╭──

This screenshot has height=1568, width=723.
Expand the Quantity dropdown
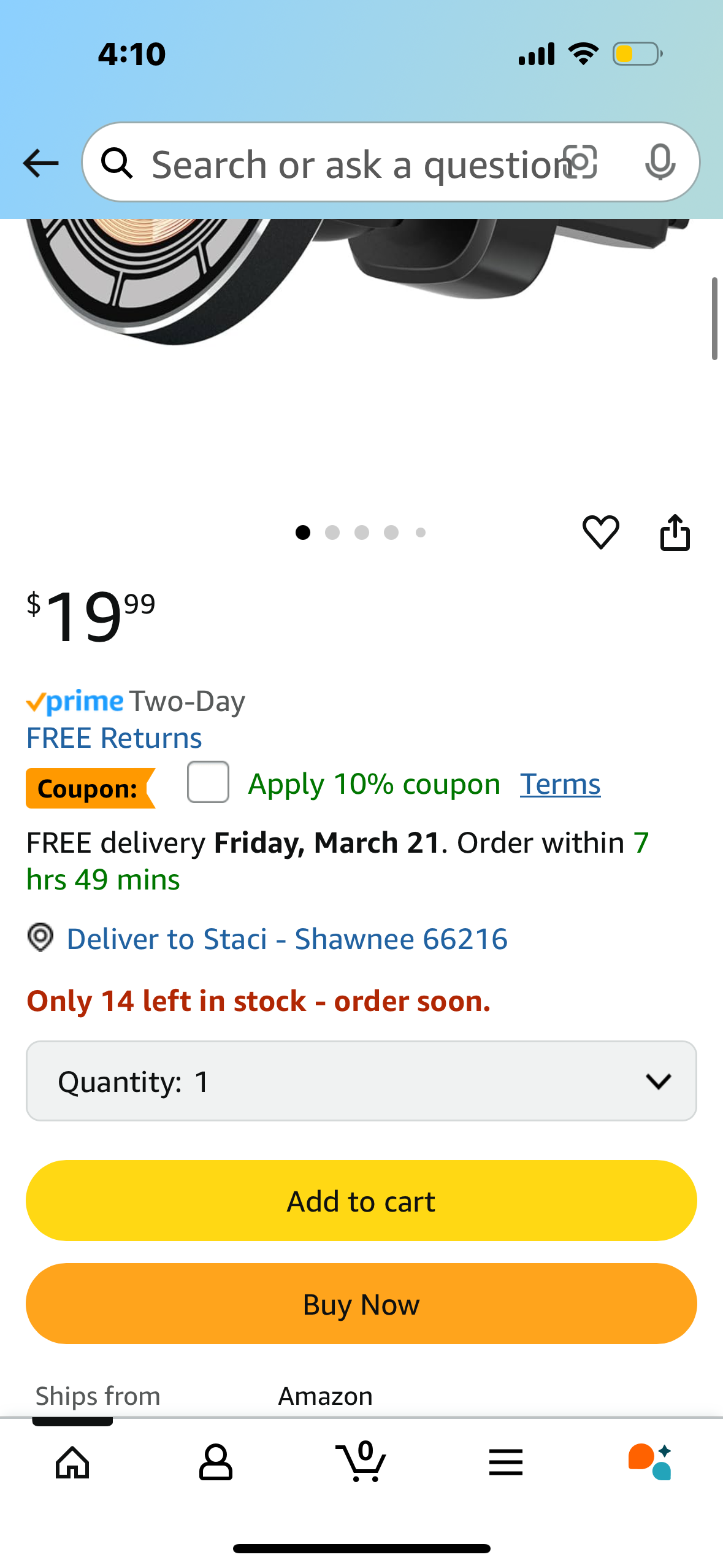[361, 1081]
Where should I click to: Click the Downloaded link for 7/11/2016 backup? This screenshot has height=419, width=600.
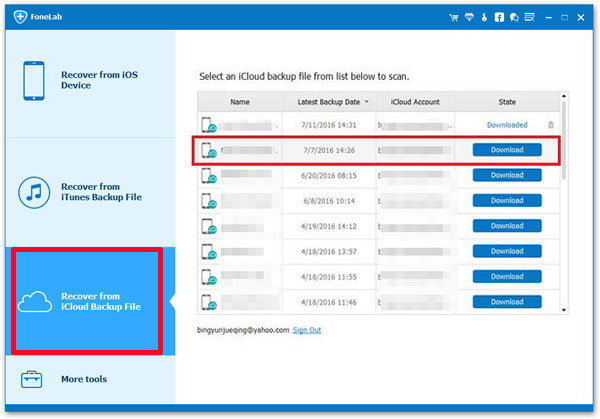[507, 125]

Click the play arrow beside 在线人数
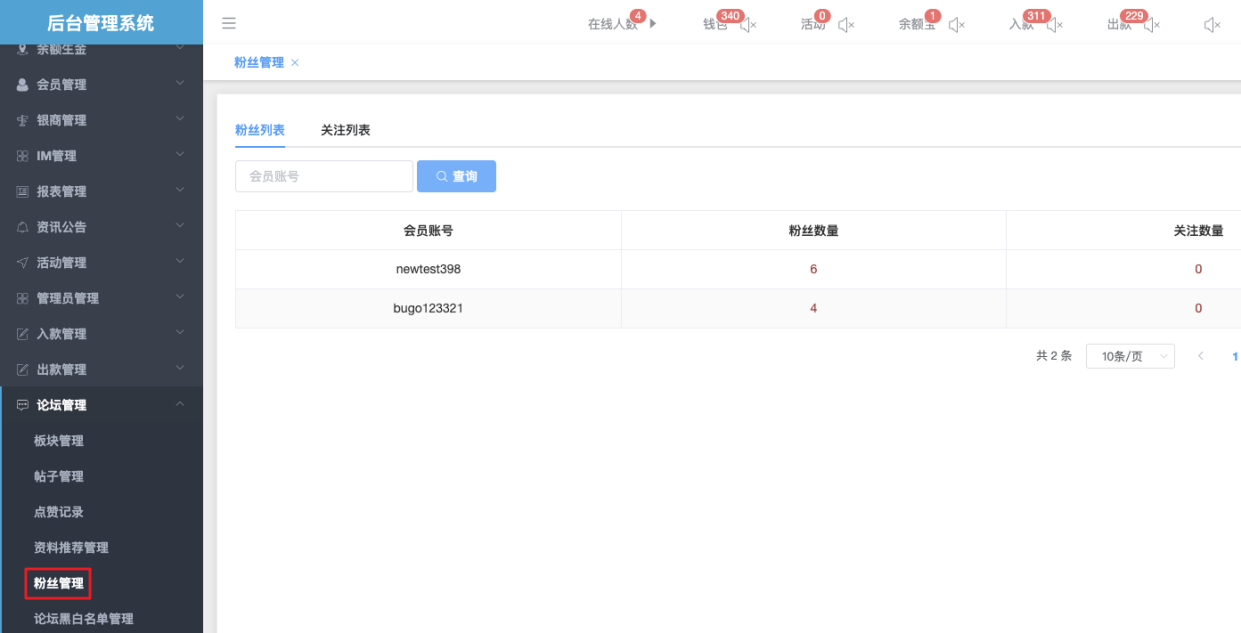click(653, 23)

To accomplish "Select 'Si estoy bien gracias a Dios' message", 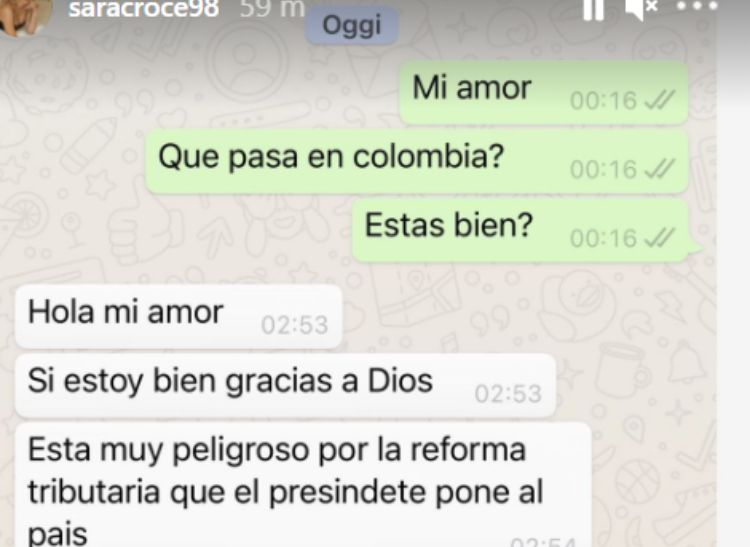I will pyautogui.click(x=286, y=385).
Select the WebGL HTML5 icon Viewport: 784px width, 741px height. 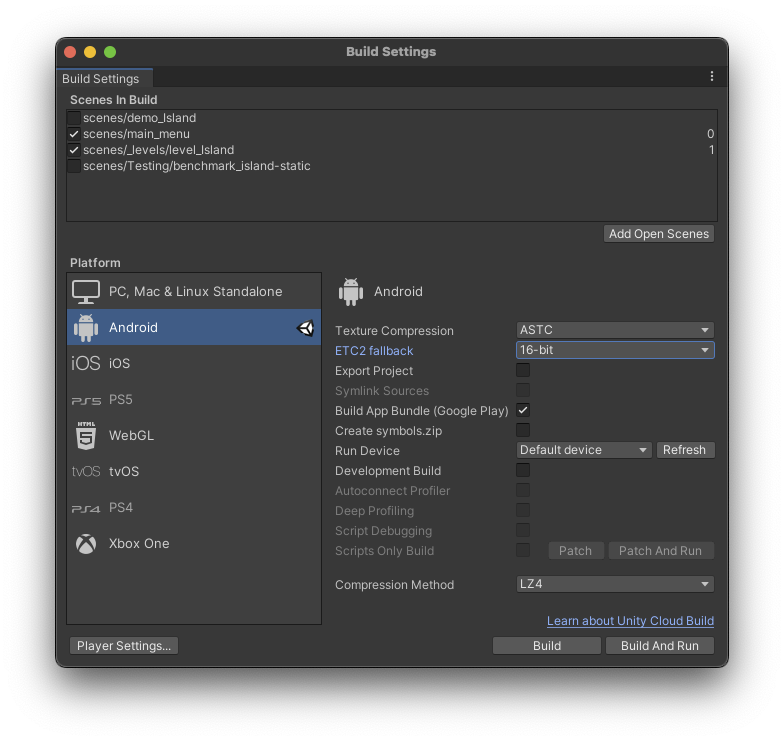click(86, 435)
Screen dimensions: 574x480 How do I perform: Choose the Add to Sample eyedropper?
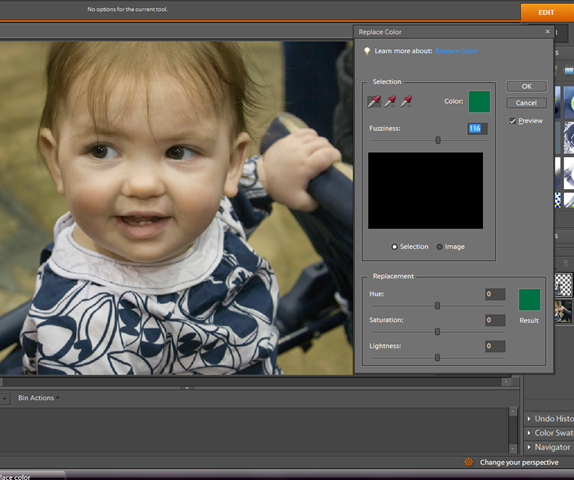[390, 101]

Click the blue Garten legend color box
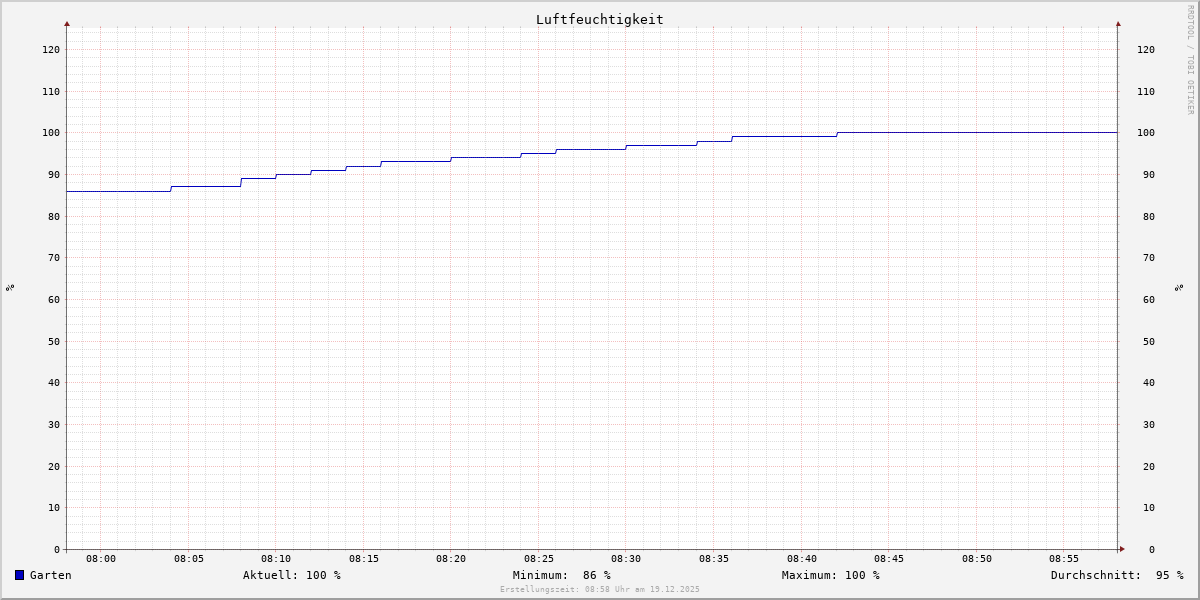coord(19,575)
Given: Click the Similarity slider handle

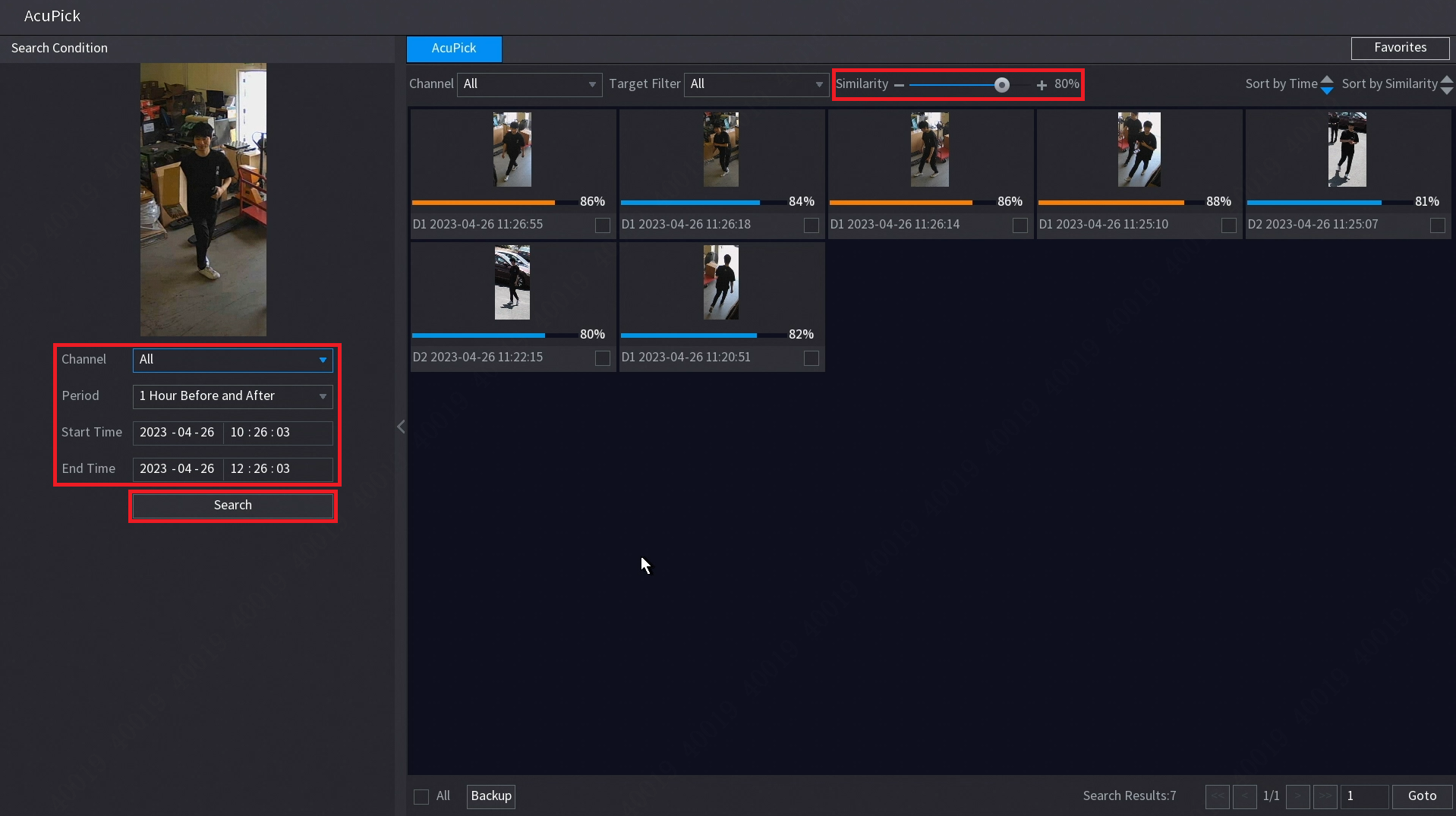Looking at the screenshot, I should (1001, 85).
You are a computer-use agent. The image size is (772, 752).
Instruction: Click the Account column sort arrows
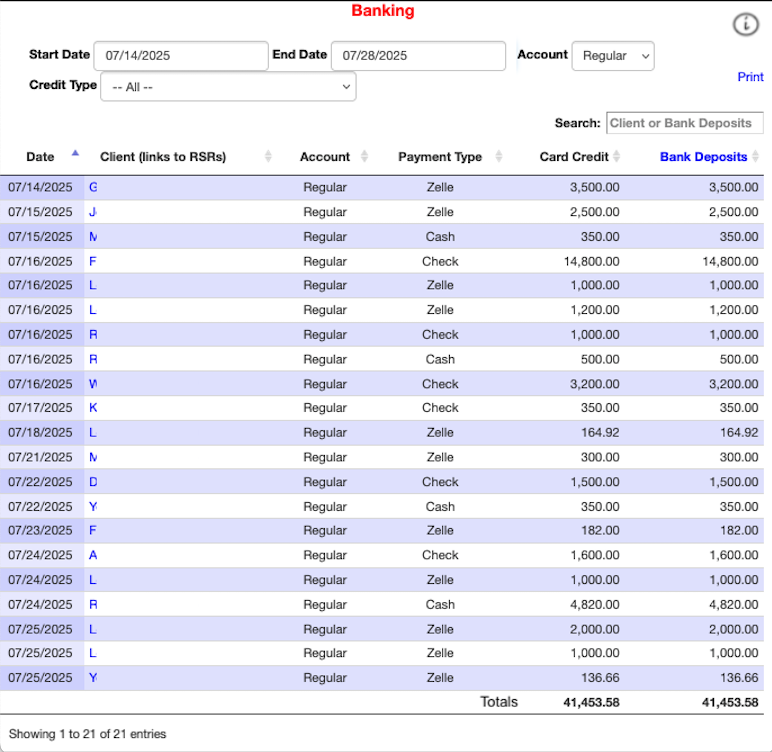point(364,157)
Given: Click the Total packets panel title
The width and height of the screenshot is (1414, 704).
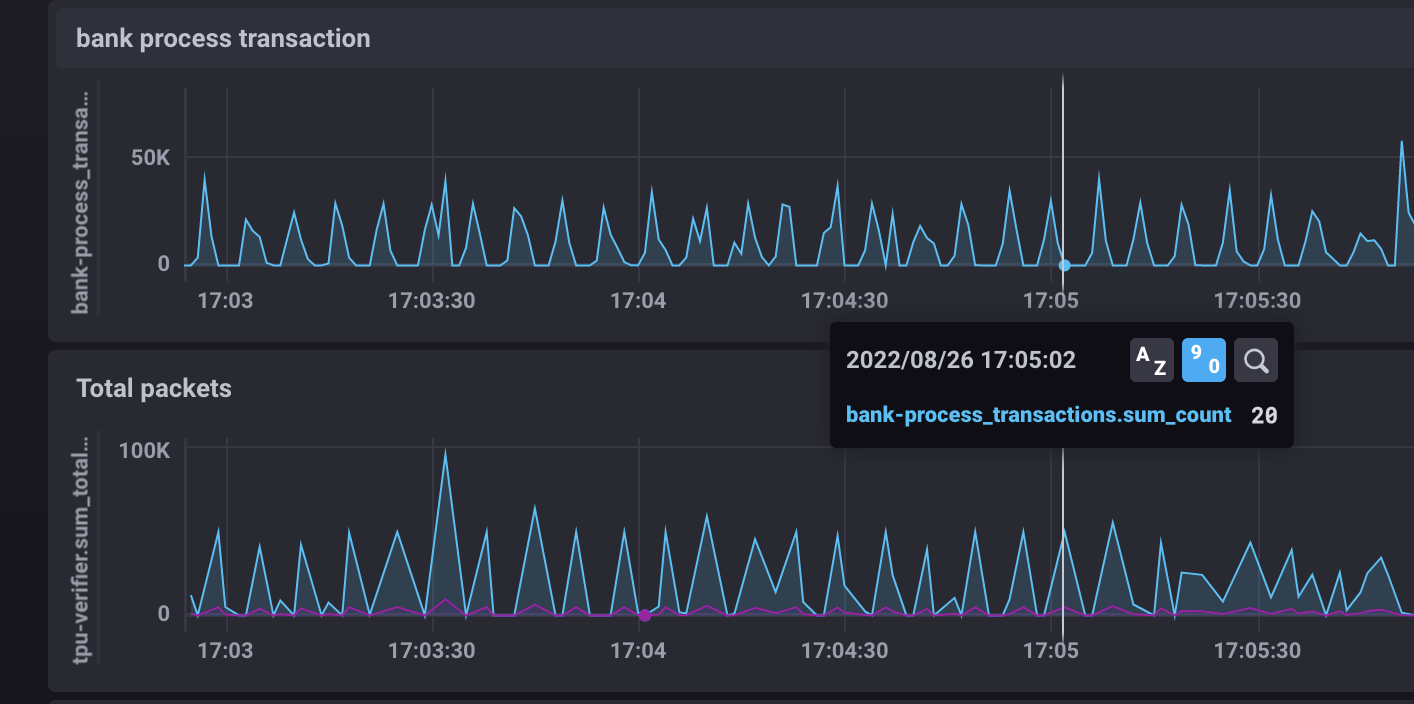Looking at the screenshot, I should [152, 389].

╰──

* What is needed *
Return exactly, with no pictures, each line from the one that contains "You are a computer-use" through the end of the entries above, both ends included.

* Response box *
You are a computer-use agent. The image size is (772, 752).
Instruction: Click the Account column sort arrows
point(364,157)
Given: Click the Total packets panel title
The width and height of the screenshot is (1414, 704).
Looking at the screenshot, I should [152, 389].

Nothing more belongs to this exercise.